Batch the configuration synchronisation process.

The Problem

There is a concern that the configuration synchronisation process could potentially cause php to exceed the execution time limit or to exhaust its memory limit.

The rough outline as to how the sync worked is:

  1. Build the storage comparer.

    When accessing the page we scan through all the files in the staging directory. Files which are the same as their counterparts in the active config are ignored. Files which differ or don't have counterparts are added to a list of files to write. Files in the active config which don't have a counterpart in the stage are added to a list to delete.

    The comparison of the files which are present in both staging and active is done by parsing both files into PHP and comparing the objects for equivalence. Presumably we do this, rather than comparing the files directly, because simple re-orderings of variables shouldn't count as being different.

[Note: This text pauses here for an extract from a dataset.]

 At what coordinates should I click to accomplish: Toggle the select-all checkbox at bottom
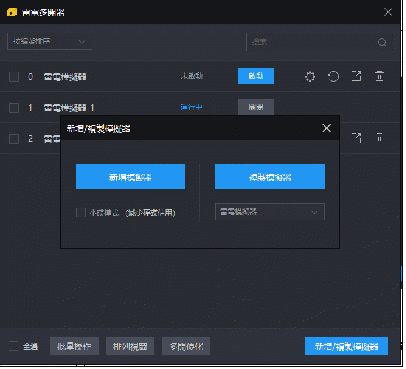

    Each file is loaded in its entirety and the process will fall over if the file size is greater than PHP's memory limit. YAML does lend itself to partial loading so this might be addressable.

    Once the files have been compared the variables are destroyed and the memory is freed.

    In theory the list of changes files could exceed PHPs memory limit but this seems unlikely. It is possible though that the number of files could reach the point where file IO time could cause PHP to exceed the execution time limit. Therefore this is a candidate for being batched also - we may also want to cache the result so that the user doesn't have to sit through a batch process every time they access the sync page.

  2. Show change summary.

    The storage comparer is used to build a change summary. At this point the user has to click continue to proceed.

  3. Prioritise the change set.

    Fire a prioritise event which allows modules to order the change set if necessary. For example system config tends to be handled earlier.

  4. Validate the changes

    Fire a validate event to allow modules to validate the changes.

    There doesn't seem to be any easy way to batch this process or any other event so responsibility will have to devolve to the individual modules to batch potentially long running actions here. Question: can we start a batch process from an active batch process? In theory it should be fine but should check.

  5. Attempt to lock the sync process.

    This is probably the cheapest of the set up operations so should probably happen earlier.

  6. Invoke configuration owners

    Give modules the opportunity to take over the import process. We actually pass a copy of the old and new config at this step which means we're doing two more file loads here for each changed file. Again making it a good candidate for being in a batch.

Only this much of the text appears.